┌────────

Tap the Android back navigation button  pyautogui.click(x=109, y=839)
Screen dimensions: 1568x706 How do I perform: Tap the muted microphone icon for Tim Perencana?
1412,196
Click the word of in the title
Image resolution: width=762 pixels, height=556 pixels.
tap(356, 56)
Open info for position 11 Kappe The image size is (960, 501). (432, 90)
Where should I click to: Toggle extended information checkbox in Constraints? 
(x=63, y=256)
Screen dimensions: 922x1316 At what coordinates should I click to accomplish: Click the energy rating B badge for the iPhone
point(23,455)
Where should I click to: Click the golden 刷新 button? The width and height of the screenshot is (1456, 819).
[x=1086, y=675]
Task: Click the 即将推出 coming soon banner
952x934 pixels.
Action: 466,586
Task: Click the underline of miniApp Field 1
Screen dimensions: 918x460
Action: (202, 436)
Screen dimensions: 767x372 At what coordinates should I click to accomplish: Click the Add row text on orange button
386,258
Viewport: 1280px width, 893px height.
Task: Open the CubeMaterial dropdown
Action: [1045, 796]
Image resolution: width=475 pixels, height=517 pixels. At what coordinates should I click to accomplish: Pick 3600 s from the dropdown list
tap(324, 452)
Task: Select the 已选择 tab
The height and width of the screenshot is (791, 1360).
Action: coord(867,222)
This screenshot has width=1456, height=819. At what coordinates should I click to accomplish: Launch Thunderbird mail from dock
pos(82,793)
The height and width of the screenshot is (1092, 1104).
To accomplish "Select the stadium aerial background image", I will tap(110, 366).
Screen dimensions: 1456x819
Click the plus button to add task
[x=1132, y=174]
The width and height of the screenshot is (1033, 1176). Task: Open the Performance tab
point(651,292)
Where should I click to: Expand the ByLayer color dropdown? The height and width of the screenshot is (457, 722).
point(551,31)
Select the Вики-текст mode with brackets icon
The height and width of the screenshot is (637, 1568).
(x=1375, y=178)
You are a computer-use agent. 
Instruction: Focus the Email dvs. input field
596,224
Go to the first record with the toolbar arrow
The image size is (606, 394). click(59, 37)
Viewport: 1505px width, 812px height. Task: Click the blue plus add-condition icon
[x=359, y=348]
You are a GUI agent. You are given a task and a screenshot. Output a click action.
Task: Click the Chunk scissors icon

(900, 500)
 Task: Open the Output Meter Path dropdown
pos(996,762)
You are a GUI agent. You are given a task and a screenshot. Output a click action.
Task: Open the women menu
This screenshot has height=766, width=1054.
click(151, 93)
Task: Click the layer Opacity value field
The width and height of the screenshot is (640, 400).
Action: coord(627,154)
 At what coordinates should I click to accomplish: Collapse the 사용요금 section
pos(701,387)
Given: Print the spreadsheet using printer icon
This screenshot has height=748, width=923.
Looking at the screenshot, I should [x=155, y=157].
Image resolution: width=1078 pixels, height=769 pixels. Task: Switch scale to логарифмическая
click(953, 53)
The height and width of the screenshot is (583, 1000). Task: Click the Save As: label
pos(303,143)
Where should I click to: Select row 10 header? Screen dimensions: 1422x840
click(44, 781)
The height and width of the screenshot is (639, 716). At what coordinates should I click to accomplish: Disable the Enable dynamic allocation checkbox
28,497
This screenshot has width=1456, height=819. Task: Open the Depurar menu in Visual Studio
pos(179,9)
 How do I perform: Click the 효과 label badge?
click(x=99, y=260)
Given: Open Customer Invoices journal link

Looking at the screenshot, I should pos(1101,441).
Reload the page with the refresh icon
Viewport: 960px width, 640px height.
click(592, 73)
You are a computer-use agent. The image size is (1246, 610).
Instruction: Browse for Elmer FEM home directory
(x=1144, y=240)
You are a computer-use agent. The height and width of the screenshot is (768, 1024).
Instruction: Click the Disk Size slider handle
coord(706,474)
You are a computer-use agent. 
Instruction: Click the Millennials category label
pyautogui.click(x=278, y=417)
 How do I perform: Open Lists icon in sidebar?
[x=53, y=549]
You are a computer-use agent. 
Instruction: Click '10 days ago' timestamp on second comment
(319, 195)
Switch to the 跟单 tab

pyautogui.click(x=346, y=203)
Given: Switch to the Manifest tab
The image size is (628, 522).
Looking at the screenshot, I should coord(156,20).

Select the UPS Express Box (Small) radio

└────────

PROBLEM DESCRIPTION - Copy each of the rows above exactly as it appears, leaving nothing out.

SOLVED PROBLEM -
Tap the Android back navigation button  pyautogui.click(x=109, y=839)
Screen dimensions: 1568x706 How do I perform: Tap the muted microphone icon for Tim Perencana?
1412,196
Click the word of in the title
Image resolution: width=762 pixels, height=556 pixels.
tap(356, 56)
Open info for position 11 Kappe The image size is (960, 501). (432, 90)
Where should I click to: Toggle extended information checkbox in Constraints? 
(x=63, y=256)
Screen dimensions: 922x1316 At what coordinates should I click to accomplish: Click the energy rating B badge for the iPhone
point(23,455)
Where should I click to: Click the golden 刷新 button? The width and height of the screenshot is (1456, 819).
[x=1086, y=675]
Task: Click the 即将推出 coming soon banner
952x934 pixels.
Action: 466,586
Task: Click the underline of miniApp Field 1
Screen dimensions: 918x460
Action: (202, 436)
Screen dimensions: 767x372 At what coordinates should I click to accomplish: Click the Add row text on orange button
386,258
Viewport: 1280px width, 893px height.
Task: Open the CubeMaterial dropdown
Action: [1045, 796]
Image resolution: width=475 pixels, height=517 pixels. At what coordinates should I click to accomplish: Pick 3600 s from the dropdown list
tap(324, 452)
Task: Select the 已选择 tab
The height and width of the screenshot is (791, 1360).
Action: coord(867,222)
This screenshot has width=1456, height=819. At what coordinates should I click to accomplish: Launch Thunderbird mail from dock
pos(82,793)
The height and width of the screenshot is (1092, 1104).
To accomplish "Select the stadium aerial background image", I will tap(110, 366).
Screen dimensions: 1456x819
Click the plus button to add task
[x=1132, y=174]
The width and height of the screenshot is (1033, 1176). Task: Open the Performance tab
point(651,292)
Where should I click to: Expand the ByLayer color dropdown? The height and width of the screenshot is (457, 722).
point(551,31)
Select the Вики-текст mode with brackets icon
The height and width of the screenshot is (637, 1568).
(x=1375, y=178)
You are a computer-use agent. 
Instruction: Focus the Email dvs. input field
596,224
Go to the first record with the toolbar arrow
The image size is (606, 394). click(59, 37)
Viewport: 1505px width, 812px height. Task: Click the blue plus add-condition icon
[x=359, y=348]
You are a GUI agent. You are given a task and a screenshot. Output a click action.
Task: Click the Chunk scissors icon

(900, 500)
 Task: Open the Output Meter Path dropdown
pos(996,762)
You are a GUI agent. You are given a task and a screenshot. Output a click action.
Task: Open the women menu
This screenshot has height=766, width=1054.
click(151, 93)
Task: Click the layer Opacity value field
The width and height of the screenshot is (640, 400).
Action: coord(627,154)
 At what coordinates should I click to accomplish: Collapse the 사용요금 section
pos(701,387)
Given: Print the spreadsheet using printer icon
This screenshot has height=748, width=923.
Looking at the screenshot, I should [x=155, y=157].
Image resolution: width=1078 pixels, height=769 pixels. Task: Switch scale to логарифмическая
click(953, 53)
The height and width of the screenshot is (583, 1000). Task: Click the Save As: label
pos(303,143)
Where should I click to: Select row 10 header? Screen dimensions: 1422x840
click(44, 781)
The height and width of the screenshot is (639, 716). At what coordinates should I click to accomplish: Disable the Enable dynamic allocation checkbox
28,497
This screenshot has width=1456, height=819. Task: Open the Depurar menu in Visual Studio
pos(179,9)
 How do I perform: Click the 효과 label badge?
click(x=99, y=260)
Given: Open Customer Invoices journal link

Looking at the screenshot, I should pos(1101,441).
Reload the page with the refresh icon
Viewport: 960px width, 640px height.
click(592, 73)
You are a computer-use agent. The image size is (1246, 610).
Instruction: Browse for Elmer FEM home directory
(x=1144, y=240)
You are a computer-use agent. The height and width of the screenshot is (768, 1024).
Instruction: Click the Disk Size slider handle
coord(706,474)
You are a computer-use agent. 
Instruction: Click the Millennials category label
pyautogui.click(x=278, y=417)
 How do I perform: Open Lists icon in sidebar?
[x=53, y=549]
You are a computer-use agent. 
Instruction: Click '10 days ago' timestamp on second comment
(319, 195)
Switch to the 跟单 tab

pyautogui.click(x=346, y=203)
Given: Switch to the Manifest tab
The image size is (628, 522).
Looking at the screenshot, I should coord(156,20).

Select the UPS Express Box (Small) radio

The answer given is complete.